**Brano fornito**:
____
Nulla rivela il destino del Mediterraneo meglio delle sue isole. In molti si ammalano di islomania e non è detto che siano sempre gli abitanti. Lawrence Durrel definisce perfettamente questa patologia che cura l’anima. La malattia sarebbe ‘’contagiosa’’, anche per chi sulle isole c’è finito non per scelta ma per decisione di un regime ottuso che non ha capito come la reclusione delle migliori menti rivoluzionarie dell’epoca avrebbe invece partorito l’idea di democrazia di cui oggi godiamo. Paradossalmente, sarebbe da ringraziare quel burocrate fascista, se non avesse usato la violenza e la tortura per una moltitudine meno fortunata cui dobbiamo eterna riconoscenza.

Oggi però un’isola, anche un’isola piccola come Ventotene, di cui mi onoro di esserne cittadino, non si può permettere di restare tale. Un’isola non può sparire come la mitica Atlantide e restare confinata nei racconti di chi la ama e nei tanti cenni storici che la celebrano. Come l’Italia non può permettersi di restare un’isola nel Mediterraneo e in Europa. Un’isola per la sua natura eterogenea, per la storia antica e recente che ancora non pervade l’anima di tutti gli italiani. Quest’anima emerge solo nelle memorie dei suoi padri fondatori. Anche per questo noi italiani siamo i migliori europeisti e portatori di pace nel mondo, esecutori di una Costituzione che sancisce il ripudio della guerra. Negli ultimi 150 anni non è stato così.

Se vogliamo davvero diventare la guida, insieme ai compagni di viaggio, dell’Unione Europea che trova le sue radici sull’isola del Manifesto che ne ha incardinato le aspirazioni federaliste, dobbiamo essere consapevoli dei nostri errori. Giusto un anno fa, i tre leader dei paesi fondatori, Matteo Renzi, Francois Hollande e Angela Merkel, si sono ritrovati a Ventotene per rinnovare l‘alleanza di pace stretta nel 1957 da Italia, Francia e Germania.
____
**Dati forniti**:
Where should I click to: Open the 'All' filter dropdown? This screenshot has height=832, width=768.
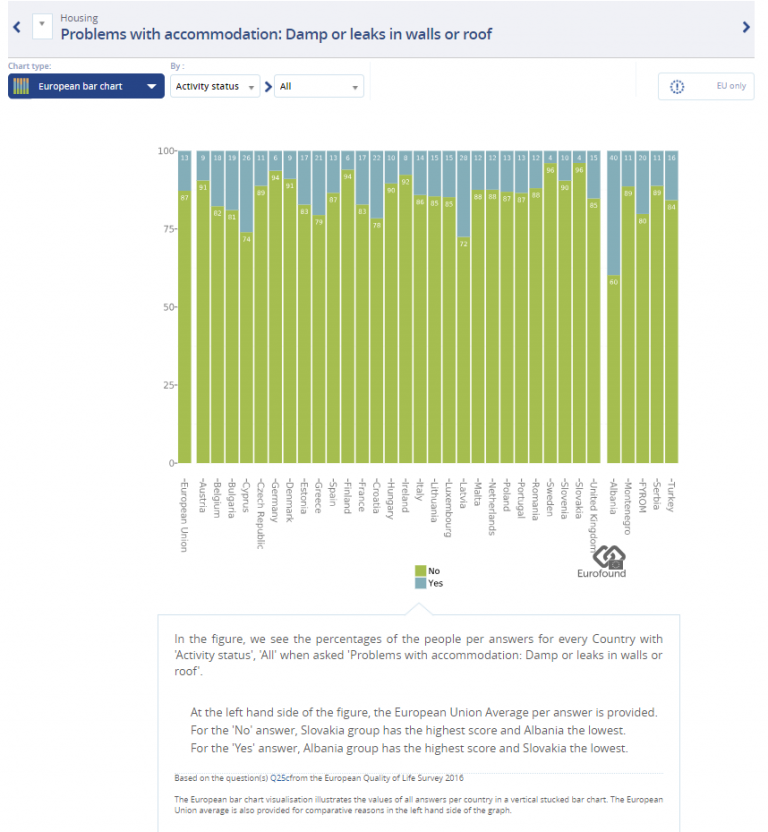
____
**Compiti da svolgere**:
a) Secondo il brano, chi definisce perfettamente l'islomania?
b) Quali leader dei paesi fondatori si sono ritrovati a Ventotene, secondo il brano? Elencali tutti.

**Soluzioni**:
a) Lawrence Durrel.

b) Matteo Renzi, Francois Hollande e Angela Merkel.